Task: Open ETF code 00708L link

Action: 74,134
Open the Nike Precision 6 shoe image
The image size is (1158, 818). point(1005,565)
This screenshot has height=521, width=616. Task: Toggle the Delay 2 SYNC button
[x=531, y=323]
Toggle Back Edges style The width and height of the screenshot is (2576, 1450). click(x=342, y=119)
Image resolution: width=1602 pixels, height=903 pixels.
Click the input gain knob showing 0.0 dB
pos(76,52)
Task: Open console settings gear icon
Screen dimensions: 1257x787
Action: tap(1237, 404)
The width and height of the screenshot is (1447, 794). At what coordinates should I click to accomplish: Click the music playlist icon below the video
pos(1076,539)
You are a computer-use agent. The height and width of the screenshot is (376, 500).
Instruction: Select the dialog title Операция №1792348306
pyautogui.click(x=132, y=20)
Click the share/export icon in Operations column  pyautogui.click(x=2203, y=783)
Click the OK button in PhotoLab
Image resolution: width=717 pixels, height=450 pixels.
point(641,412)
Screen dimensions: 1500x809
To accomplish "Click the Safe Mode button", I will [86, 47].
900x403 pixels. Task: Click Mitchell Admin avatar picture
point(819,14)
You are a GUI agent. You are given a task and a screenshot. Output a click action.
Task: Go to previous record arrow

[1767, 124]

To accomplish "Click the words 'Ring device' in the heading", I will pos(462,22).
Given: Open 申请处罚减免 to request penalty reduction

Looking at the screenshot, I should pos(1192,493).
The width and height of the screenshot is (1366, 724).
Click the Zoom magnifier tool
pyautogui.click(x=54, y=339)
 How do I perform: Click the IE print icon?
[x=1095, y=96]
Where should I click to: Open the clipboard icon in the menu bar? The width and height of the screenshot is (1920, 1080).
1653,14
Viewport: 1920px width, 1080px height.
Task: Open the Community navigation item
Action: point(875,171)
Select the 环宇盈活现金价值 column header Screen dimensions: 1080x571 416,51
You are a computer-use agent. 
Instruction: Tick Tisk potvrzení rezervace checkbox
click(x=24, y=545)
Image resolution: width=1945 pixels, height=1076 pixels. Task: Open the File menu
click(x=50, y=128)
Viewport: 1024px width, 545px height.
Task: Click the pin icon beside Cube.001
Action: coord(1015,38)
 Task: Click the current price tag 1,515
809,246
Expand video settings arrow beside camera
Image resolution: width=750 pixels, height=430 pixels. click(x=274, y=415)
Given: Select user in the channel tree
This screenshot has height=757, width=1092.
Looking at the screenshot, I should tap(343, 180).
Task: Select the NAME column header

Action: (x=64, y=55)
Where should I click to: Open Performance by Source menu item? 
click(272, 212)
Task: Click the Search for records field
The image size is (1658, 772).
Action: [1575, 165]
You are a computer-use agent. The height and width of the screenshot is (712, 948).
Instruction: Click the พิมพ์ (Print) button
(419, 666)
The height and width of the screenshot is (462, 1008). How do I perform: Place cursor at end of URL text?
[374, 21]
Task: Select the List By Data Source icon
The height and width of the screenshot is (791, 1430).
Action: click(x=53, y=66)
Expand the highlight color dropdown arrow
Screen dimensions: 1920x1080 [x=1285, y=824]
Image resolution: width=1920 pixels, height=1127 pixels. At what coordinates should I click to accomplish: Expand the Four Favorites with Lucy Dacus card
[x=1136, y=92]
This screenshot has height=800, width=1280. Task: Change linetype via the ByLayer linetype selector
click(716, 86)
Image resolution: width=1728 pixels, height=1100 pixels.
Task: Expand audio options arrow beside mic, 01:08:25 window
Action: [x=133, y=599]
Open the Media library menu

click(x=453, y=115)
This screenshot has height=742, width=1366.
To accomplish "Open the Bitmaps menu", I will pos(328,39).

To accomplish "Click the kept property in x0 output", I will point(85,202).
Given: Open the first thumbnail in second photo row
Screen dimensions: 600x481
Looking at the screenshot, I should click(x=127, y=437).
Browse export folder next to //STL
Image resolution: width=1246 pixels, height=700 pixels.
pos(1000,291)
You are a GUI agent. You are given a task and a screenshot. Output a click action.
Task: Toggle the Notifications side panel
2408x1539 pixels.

** Aim of the exercise **
Please copy out the rows above verbatim, from the line containing "Task: Open console settings gear icon" through the line containing "Action: (x=64, y=55)", including both of those lines.

** Solution **
Task: Open console settings gear icon
Screen dimensions: 1257x787
Action: tap(1237, 404)
The width and height of the screenshot is (1447, 794). At what coordinates should I click to accomplish: Click the music playlist icon below the video
pos(1076,539)
You are a computer-use agent. The height and width of the screenshot is (376, 500).
Instruction: Select the dialog title Операция №1792348306
pyautogui.click(x=132, y=20)
Click the share/export icon in Operations column  pyautogui.click(x=2203, y=783)
Click the OK button in PhotoLab
Image resolution: width=717 pixels, height=450 pixels.
point(641,412)
Screen dimensions: 1500x809
To accomplish "Click the Safe Mode button", I will [86, 47].
900x403 pixels. Task: Click Mitchell Admin avatar picture
point(819,14)
You are a GUI agent. You are given a task and a screenshot. Output a click action.
Task: Go to previous record arrow

[1767, 124]

To accomplish "Click the words 'Ring device' in the heading", I will pos(462,22).
Given: Open 申请处罚减免 to request penalty reduction

Looking at the screenshot, I should pos(1192,493).
The width and height of the screenshot is (1366, 724).
Click the Zoom magnifier tool
pyautogui.click(x=54, y=339)
 How do I perform: Click the IE print icon?
[x=1095, y=96]
Where should I click to: Open the clipboard icon in the menu bar? The width and height of the screenshot is (1920, 1080).
1653,14
Viewport: 1920px width, 1080px height.
Task: Open the Community navigation item
Action: point(875,171)
Select the 环宇盈活现金价值 column header Screen dimensions: 1080x571 416,51
You are a computer-use agent. 
Instruction: Tick Tisk potvrzení rezervace checkbox
click(x=24, y=545)
Image resolution: width=1945 pixels, height=1076 pixels. Task: Open the File menu
click(x=50, y=128)
Viewport: 1024px width, 545px height.
Task: Click the pin icon beside Cube.001
Action: coord(1015,38)
 Task: Click the current price tag 1,515
809,246
Expand video settings arrow beside camera
Image resolution: width=750 pixels, height=430 pixels. click(x=274, y=415)
Given: Select user in the channel tree
This screenshot has height=757, width=1092.
Looking at the screenshot, I should tap(343, 180).
Task: Select the NAME column header

Action: (x=64, y=55)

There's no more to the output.